TEXT PASSAGE:
-*-

Abstract
Studies presented in this paper concern wide issue of thermal comfort of protective clothing. The Computer Aided Design (CAD) software tools to analyze thermal insulation of multilayer textile assembly used in thermal protective clothing were applied. First, 3D geometry and morphology of a real textile assembly was modeled. In the designed model different scales of resolution were used for individual layers, ranging from a homogenized nonwoven fabrics model to mapping the geometry of yarns in woven fabrics model. Next, the finite volume method to estimate thermal insulation properties of this assembly, when exposed to heat radiation, was used. Finally, the simulation results were verified experimentally using method described in EN ISO 6942. On the basis of both simulation and experimental results obtained for the multilayer textile assembly, protective clothing parameters directly affecting the ability to protect against heat, were determined. Correlating simulated and experimental values of these parameters were obtained, which may indicate that applied software can be an effective tool in analyzing thermal properties of newly designed multilayer functional clothing.

-*-

INFORMATION SUPPLIED:

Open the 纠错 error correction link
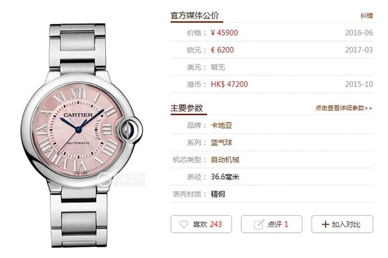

-*-

WHAT YOU SHOULD DO: Condense the paragraph of the protective clothing abstract above that begins "Studies presented in this paper" into a short bulleted list that keeps its main facts.

RESPONSE FOR THIS EXERCISE:
- Topic: thermal comfort of protective clothing, studied using CAD software to analyze the thermal insulation of a multilayer textile assembly used in thermal protective clothing.
- Modeling: the 3D geometry and morphology of a real assembly were modeled, with different resolution scales for individual layers, from a homogenized nonwoven fabric model to mapped yarn geometry in woven fabric models.
- Simulation: the finite volume method estimated the assembly's thermal insulation under heat radiation.
- Verification: simulation results were checked experimentally by the method in EN ISO 6942.
- Outcome: simulation and experiment together determined parameters directly affecting heat protection, and their values correlated.
- Conclusion: the software may be an effective tool for analyzing thermal properties of newly designed multilayer functional clothing.